Run.
It was the only thought in Ren's mind. The only command his brain, flooded with adrenaline, could issue to his clumsy, newly formed body.
Run.
His Half-Goblin body was both a blessing and a curse. He was faster; his lungs didn't burn with the same intensity as those of a common goblin. Each stride covered more ground. But he lacked grace, the efficiency of a natural predator. His feet, larger and still foreign to him, seemed to find every protruding root and every loose stone. More than once, he stumbled, crashing to his knees in the damp forest earth, the impact sending waves of pain through his exhausted limbs.
Behind him, the night sky was a spiderweb of red light.
The Purifiers' flares.
He didn't dare look back, but the intermittent flashes painted the edges of his vision—a constant, threatening presence. They weren't random. They were systematic. Methodical. A grid search pattern that Zephyr, in his past life, would have admired for its efficiency.
As Ren, the prey, he hated it with every fiber of his being.
They're treating me like a world boss, Ren thought, a drop of hysteria bubbling in his chest. They're closing the map, sector by sector. They're not hunting. They're eradicating.

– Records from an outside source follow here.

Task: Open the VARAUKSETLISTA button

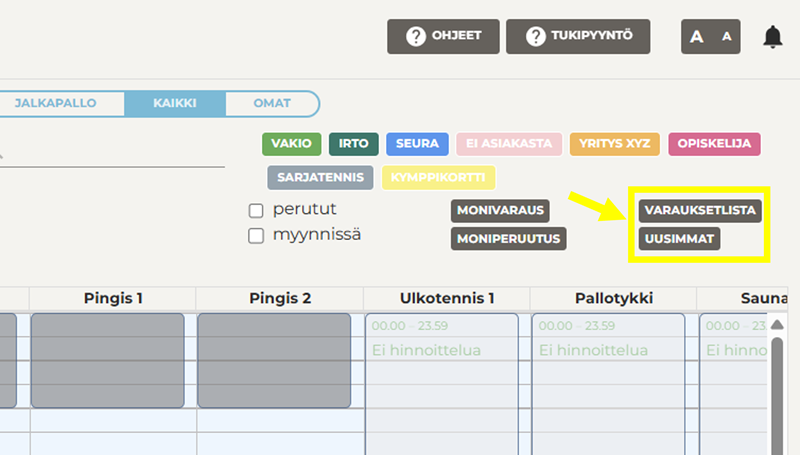Action: tap(701, 211)
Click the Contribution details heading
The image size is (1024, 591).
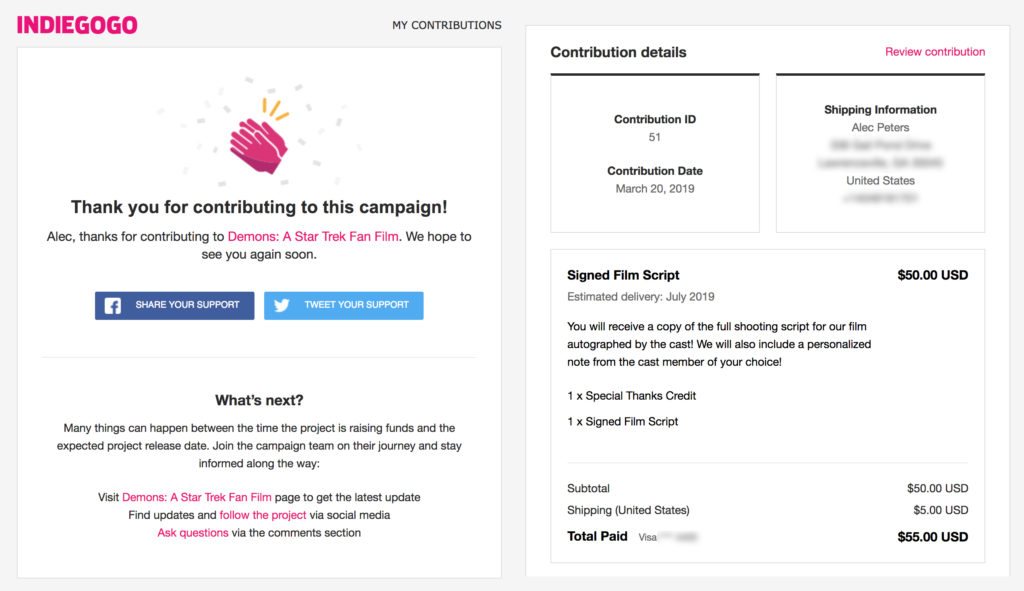pos(618,52)
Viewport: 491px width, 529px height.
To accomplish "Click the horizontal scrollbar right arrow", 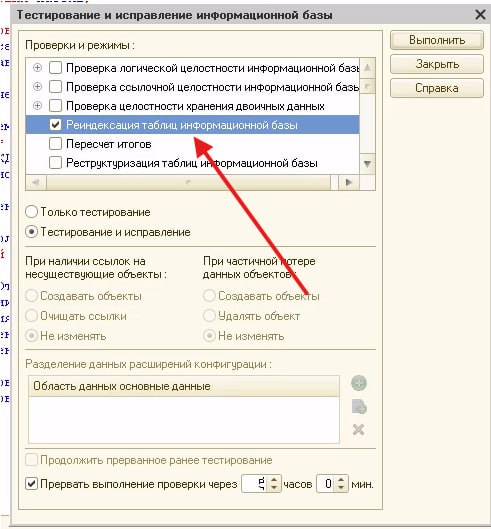I will pyautogui.click(x=349, y=183).
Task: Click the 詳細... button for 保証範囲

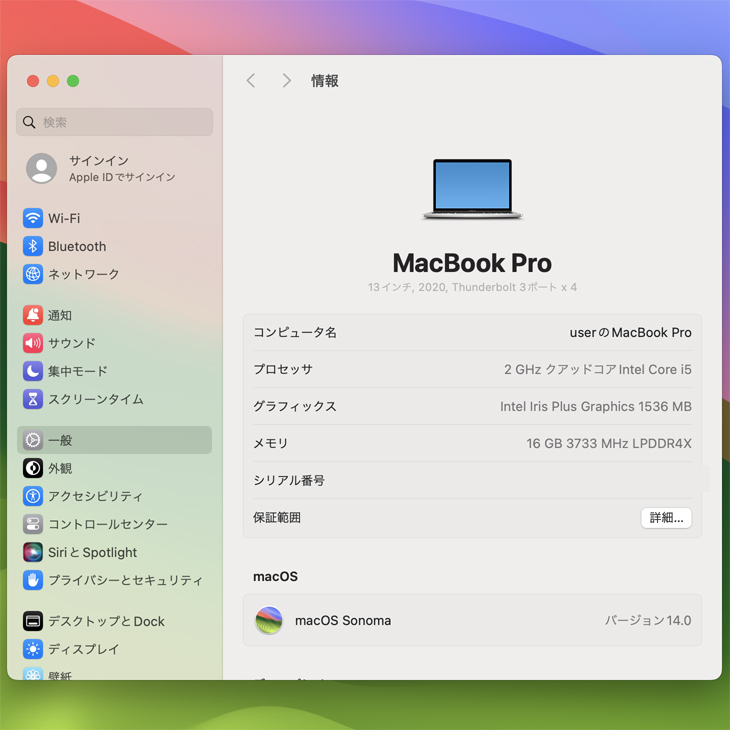Action: pos(666,518)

His knowledge of the game was his only advantage. While a normal monster would run blindly, Ren ran with a mental map burned into his memory. He ignored the main trails, the paths players used. Instead, he plunged into dense undergrowth, into narrow passages between rock formations, into hunting trails known only to animals and the most obsessive players.
He was heading toward one of those hidden paths—a fissure concealed behind a curtain of ivy—when the sound of voices made him freeze.
He dropped to the ground behind a thick bush, his heart pounding so loudly he feared they could hear it.
"…no sign of it. Squad Gamma's tracker didn't detect anything to the west," said a male voice, calm and professional.
A second voice, female and sharper, responded.
"Keep the faith, Castus. The Anomaly cannot hide from the Silver Flame. Lord Valerius was clear: this abomination profanes the very rules of this world. Its existence is an insult. Finding it is not a mission—it is an act of purification."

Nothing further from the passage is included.